#nomoreexcuses

Heavy handed police raids hunting leaked documents; foster carer bullying; missing children in care; child protection workers overburdened with case loads; and a damning report from the Commissioner for Children and Young People - all point to a Department “at crisis point”.

One of these leaked documents is a report by psychologist Tracy Westerman who slammed the mega-agency in 2019, saying it needed urgent change or “outcomes for Aboriginal people in WA may remain the same or worsen”.

Disturbingly, child protection workers described being “thrown in the deep end” and in desperate need of more training just to do their jobs.

According to Dr Westerman “only one staff member from a sample of 295 … met the cultural competence benchmark, with all other staff (294) meeting the benchmark of cultural incompetence”.

Another of the leaked documents, a 2021 report by PricewaterhouseCoopers, revealed that none of Dr Westerman’s four dozen recommendations had been implemented.

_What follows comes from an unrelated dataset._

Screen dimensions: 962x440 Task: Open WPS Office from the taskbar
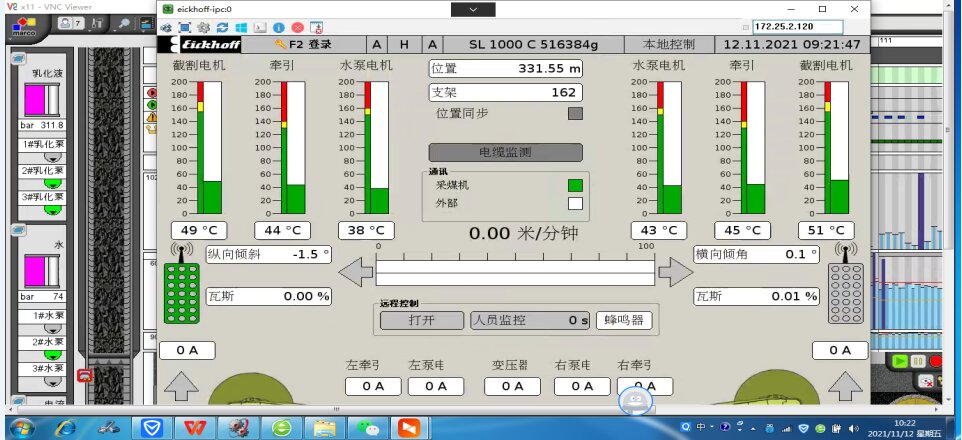coord(197,427)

I’ve been calling persistently over the last five years for Mark McGowan and child protection minister Simone McGurk to fix the problems caused by their decision to amalgamate child protection into a mega-department in 2017.

We once again need a specialist Department of Child Protection and we urgently need it now.

For over 5 years I’ve been calling for victims of sexual abuse to be kept safe from their attackers whether at school or at home.

In the recently released report from the Commissioner for Children and Young People: Independent Review of Department of Communities policies and practices in the placement of children with harmful sexual behaviours in residential care settings we find that the Government housed victims with known perpetrators despite repeated pleas for help. You can read the WA Today article here.

Amalgamating the specialist child protection department into the generalist mega-department of Communities has been a failed repeat experiment & the price paid has been not only avoidable but far too high.

‘Enough is enough’, the current practices are simply unacceptable, and our State’s most vulnerable children need people willing to stand up and say so.  If you or anyone else you know feel the same way, I encourage you to write to Child Protection Minister Hon Sabine Winton; Education Minister Hon Tony Buti and Premier Mark McGowan to express your concern with this situation. 

No child should be forced to face their attacker at home or school every day. No child should be removed from their home because the Department lacks cultural awareness. No foster carer, who shares their heart and home with our State’s most vulnerable, should be bullied. No child protection worker should be given case loads that are unmanageable and that defy the WA Industrial Relations Commissions Order.